[REQUIRED TASKS]
1. In the article on comparing Trump to kings, in what year did the Glorious Revolution take place?
2. Write out the passage of the article on comparing Trump to kings from "The Historical Injustice" to "and institutional limits.".
3. Put this sentence from the article on comparing Trump to kings into Spanish: "This interpretation ignores the fact that, at various historical moments, the monarchy has been subject to strict legal and institutional limits."

[TEXT BLOCK]
►

The Historical Injustice of Comparing Trump to Kings

Yesterday, I came across an article by Stephen Collinson, published on CNN Portugal, titled "Trump has been on the rise for a long time. But that may be changing." The headline stated: "Trump is succeeding, but he's increasingly looking like a king. And we all know what the US has done to kings."
The initial emphasis, in addition to being inaccurate, reveals a double error: it starts from a distorted view of history and resorts to an unfair association between the royal figure and the idea of authoritarianism.
The expression "looks like kings" is used as a derogatory metaphor, assuming that every monarch is, by nature, an arbitrary ruler. This interpretation ignores the fact that, at various historical moments, the monarchy has been subject to strict legal and institutional limits.
With Great Britain as the colonizing power of the future United States, the Magna Carta of 1215 had already established fundamental principles limiting royal power, guaranteeing rights and liberties to subjects and affirming that the King was subject to the law. Centuries later, the Glorious Revolution of 1688 consolidated a model of constitutional monarchy that endures to this day as an example of stability and liberty, establishing the supremacy of Parliament over the monarch through the Bill of Rights of 1689 , which reinforced fundamental guarantees and established a lasting balance between royal power and representative institutions—foundations that continued to develop through other constitutional and parliamentary frameworks, demonstrating that the figure of the monarch is not synonymous with absolute power.
In Portugal, similarly, from the Cortes of Coimbra in 1211 until the Constitution of 1826, the King was bound by solemn oaths and fundamental laws that protected the rights of his subjects. Today, countries like Norway, Sweden, Spain, the Netherlands, and the United Kingdom itself, all constitutional monarchies, rank among the most democratic and prosperous nations in the world.

◄

[LISTED ENTRIES]
►

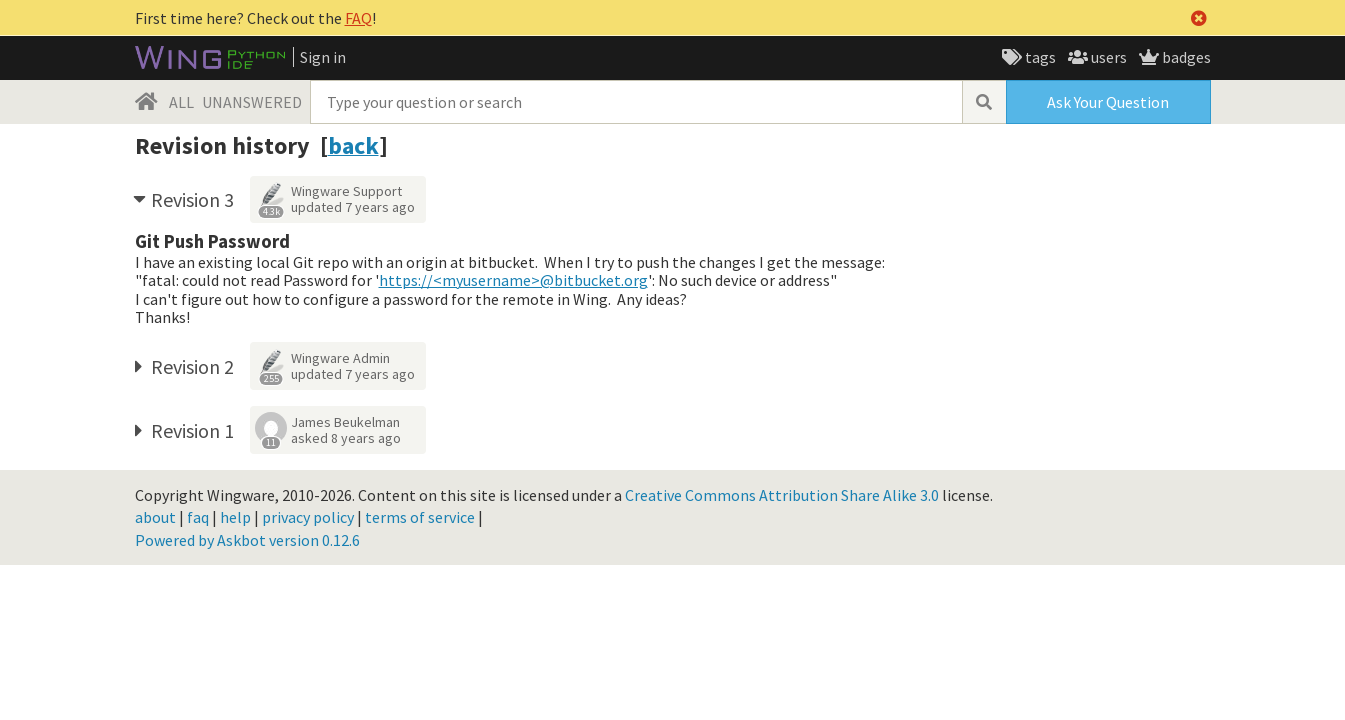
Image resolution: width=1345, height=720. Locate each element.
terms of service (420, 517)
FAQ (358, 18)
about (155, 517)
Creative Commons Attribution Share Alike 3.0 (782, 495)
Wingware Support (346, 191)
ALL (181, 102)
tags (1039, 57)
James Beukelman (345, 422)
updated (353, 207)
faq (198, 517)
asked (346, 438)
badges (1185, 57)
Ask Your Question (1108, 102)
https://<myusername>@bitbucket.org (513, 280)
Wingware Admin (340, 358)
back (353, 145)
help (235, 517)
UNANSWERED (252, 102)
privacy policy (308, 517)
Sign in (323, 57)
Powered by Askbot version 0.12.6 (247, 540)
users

◄

[ANSWERS TO EACH TASK]
1. 1688

2.
The Historical Injustice of Comparing Trump to Kings

Yesterday, I came across an article by Stephen Collinson, published on CNN Portugal, titled "Trump has been on the rise for a long time. But that may be changing." The headline stated: "Trump is succeeding, but he's increasingly looking like a king. And we all know what the US has done to kings."
The initial emphasis, in addition to being inaccurate, reveals a double error: it starts from a distorted view of history and resorts to an unfair association between the royal figure and the idea of authoritarianism.
The expression "looks like kings" is used as a derogatory metaphor, assuming that every monarch is, by nature, an arbitrary ruler. This interpretation ignores the fact that, at various historical moments, the monarchy has been subject to strict legal and institutional limits.

3. Esta interpretación ignora el hecho de que, en diversos momentos históricos, la monarquía ha estado sujeta a estrictos límites legales e institucionales.